* **PROBLEM REQUIREMENTS**: Please transcribe the stretch of the camping movies column from "Director and screenwriter" through "and very satisfying.".

* **PROVIDED PASSAGE**:
□ □ □ □

The Walleye Magazine

THE SECOND MOST PLEASURABLE THING WE DO IN THE DARK. A COLUMN ABOUT MOVIES

Sometimes it’s nice not to be special. Sometimes it’s nice to listen to whatever everyone else listens to. Just to be normal for once. - Vlad (Daniel Letterle) in Camp

By Michael Sobota

THE SECOND MOST PLEASURABLE THING WE DO IN THE DARK. A COLUMN ABOUT MOVIES

Camping is about getting away from it all—or at least getting away from all normal routines. Going to camp is an adventure, a journey. Sometimes this is as much internal as it is external, particularly if you are a kid. There are all sorts of ways to camp. You might jump in your camper van and go cross-country. You might grab your sleeping bag and a tent and go off into the bush. You might rent a summer cabin, sort of a second home. The movies have covered just about every sort of camping story. Here are four of the very best, including a classic comedy. And because June is also Pride Month, I am including two that add an extra layered meaning to camp.

The Long, Long Trailer (1954)

This classic screwball comedy, co-written by Albert Hackett and Frances Goodrich and directed by the esteemed Vincente Minnelli, contains one of the best lines about giving directions ever to be written. Tacy (Lucille Ball) tells her husband Nicky (Desi Arnaz) to “turn right here,” which he promptly does. Only she didn’t get to finish her sentence; what she intended to tell him was “turn right here left.” Tacy and Nicky have just gotten married and instead of buying a house, they buy an enormous, long, modern (for 1954) trailer and go off on their honeymoon, traveling around the continental U.S. The moment when Tacy gives her misunderstood direction leads them into deep trouble, as does just about every mile they travel. The script is corny but most of the comedy is physical slapstick, all performed with perfect timing by this real-life husband and wife.

The Adventures of Priscilla, Queen of the Desert (1994)

Director and screenwriter Stephan Elliott takes three friends, puts them on a bus in Sydney, Australia, and takes them cross-country on an adventure like no other. The friends are Tick (Hugo Weaving), Adam (Guy Pierce), and Bernadette (Terence Stamp), a trans woman. And Tick and Adam are actually Mitzi and Felicia in their drag personas. The trip they are on will lead them into the centre of Australia, to a city called Alice Springs. Just before leaving Sydney, they christen the bus “Priscilla.” Tick has arranged several weeks of stage performing, with equity scale pay and hotel included. But first they have to get there. And that’s where most of the comedy lies. The script is laced with witty, bitchy camp comedy and some startling visuals as well. And Tick has a secret that will be revealed that deepens the story and makes it very human, very ordinary, and very satisfying.

□ □ □ □

* **AVAILABLE DATA**:
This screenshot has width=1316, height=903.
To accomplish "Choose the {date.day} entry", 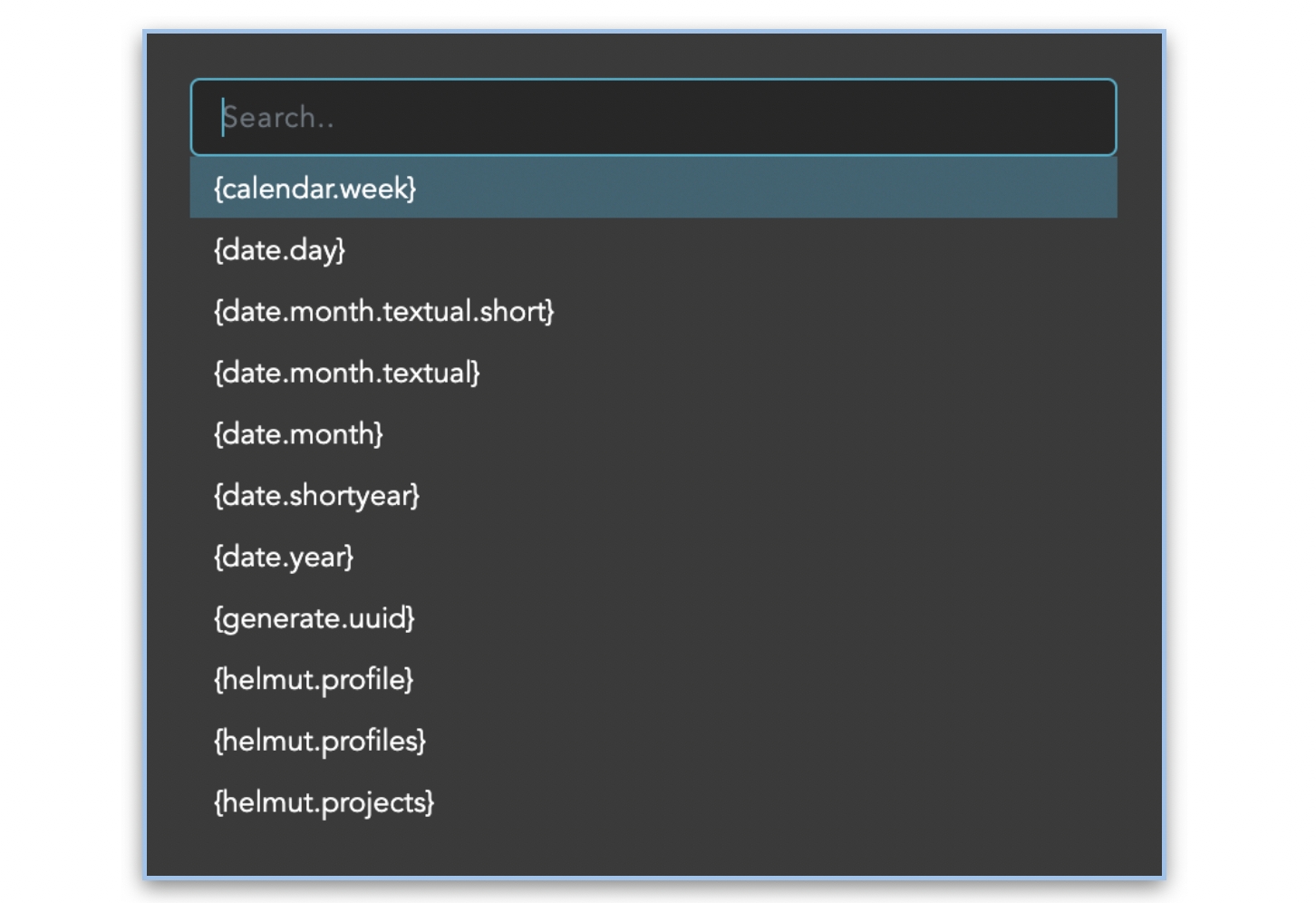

□ □ □ □

* **FINISHED EXERCISE**:
Director and screenwriter Stephan Elliott takes three friends, puts them on a bus in Sydney, Australia, and takes them cross-country on an adventure like no other. The friends are Tick (Hugo Weaving), Adam (Guy Pierce), and Bernadette (Terence Stamp), a trans woman. And Tick and Adam are actually Mitzi and Felicia in their drag personas. The trip they are on will lead them into the centre of Australia, to a city called Alice Springs. Just before leaving Sydney, they christen the bus “Priscilla.” Tick has arranged several weeks of stage performing, with equity scale pay and hotel included. But first they have to get there. And that’s where most of the comedy lies. The script is laced with witty, bitchy camp comedy and some startling visuals as well. And Tick has a secret that will be revealed that deepens the story and makes it very human, very ordinary, and very satisfying.